Minutes pass, and no one said a word. The only sounds were of a helpless mandy getting annhilated by a nearby party.

Finally, I decide to break the silence:

Pasquale: {Um.} {Party} {Can I have it?}
Party Leader: No no I don't want SMN be main healer.

I sat there shocked for a minute, not really knowing what to say. That's like racism, kinda, although much less offensive I guess, so then no, not really like racism at all. Ignore that last sentence. I then attempt to change his mind.

Pasquale: Are you sure? I can heal. I have Cure II and everything.
::long pause::
Party Leader: Yes I sure, summoner suck at main healing. I get BRD on his way.
Pasquale: Your grammar is truly inspiring. Good luck.

A Bard as main healer. Eww. No offense bards, but seriously, you have more important things to be doing then casting Cure on a tank who forgets his shadows. I quietly sit in the corner and put my flag back up, waiting for a new invite. I get a bowl of popcorn ready to watch this bard, who had no gear, attempt to main heal.

They decide to start big and pull a goblin. Within minutes the whole party wiped. I won't lie to you, I was giggling like a school girl.

Seconds later, I get aggro'd by the goblin who had snuck up behind me. Two hits later, I was lying dead, in a heap with the rest of the party I had just gleefully watched end.

→ **Required tasks**:
• a. Can you update the party story starting at "Finally, I decide" and ending at "change his mind.", changing "racism" to "prejudice"?
• b. Could you go on with the party story from the point where it stops?
The listing has no role in any of this.

→ **Provided material**:
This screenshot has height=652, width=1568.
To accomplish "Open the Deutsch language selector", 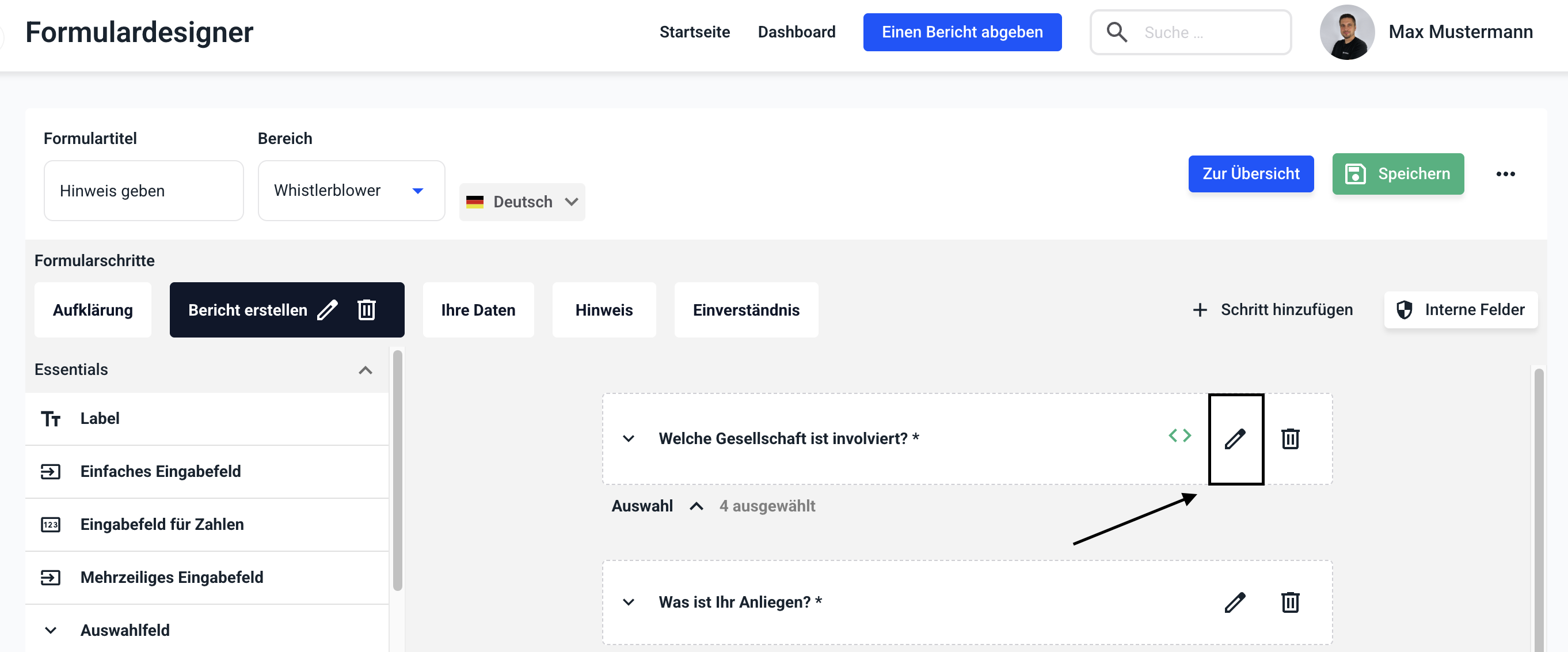I will [x=522, y=202].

→ **Answers**:
• a.
Finally, I decide to break the silence:

Pasquale: {Um.} {Party} {Can I have it?}
Party Leader: No no I don't want SMN be main healer.

I sat there shocked for a minute, not really knowing what to say. That's like prejudice, kinda, although much less offensive I guess, so then no, not really like prejudice at all. Ignore that last sentence. I then attempt to change his mind.

• b.
The moral of the story is never let a bard - no screw that. The moral of the story is I fucking hate goblins.



Thursday, July 06, 2006

BCNM blues.

So, I've been leveling SMN for a while now and I've noticed a few things:

1 - Having 2 smn in a pt is awesome.
2 - You can still use Blood Pacts while Main Healing. I don't know why everyone complains about it so much.
3 - Every summoner that isn't Pasquale has both Astral Rings and Carbuncle Mitts.

While the Carbuncle Mitts may never happen, I decided to do something about the Astral Rings.

I head over to the AH in Lower Jeuno and check the price of one Astral Ring.

Pasquale sighs dejectedly.

{Hmm.} Over a million gil. {Thanks for the offer, but I'll have to pass.} I checked my gil, hoping it had multiplied over night. It hadn't. Looks like I would have to earn one the old fashioned way. Buy gil. Do the Wings of Fury BCNM and hope for a drop. I buy some lvl 20 gear and I'm off to sunny San 'doria (sorry if its wrong, but I hate that place).

I met Ants and Qix-something (sorry I forgot how to spell it, hes in my linkshell, I feel like a total ass) outside the Gate where we roll to see who goes first. Ants wins, pops his orb, and aaaaawwwway we go!

Three adventures, set on treasure. Three winged spawns of Satan blocking thier way.

Round One:

I send Garuda in while Ants tries to charm one of the other bats. Somehow I managed to get hit a lot and almost die. Qix vokes leader bat and they start fighting. Ants' charm fails, and he is fighting and running for his life, til he can try again. I pop a 'Cure' on myself.

{Hmm.}

Garuda can't keep hate at all, which leads to my sudden and rape-like death. Ants soon follows in my lead, and within minutes we are all dead, in a heap in front of the gate.

Round Two:

Qix had forgotten to get a new orb, so round two was cancelled.

Round Three:

Ok, we head in for our final battle.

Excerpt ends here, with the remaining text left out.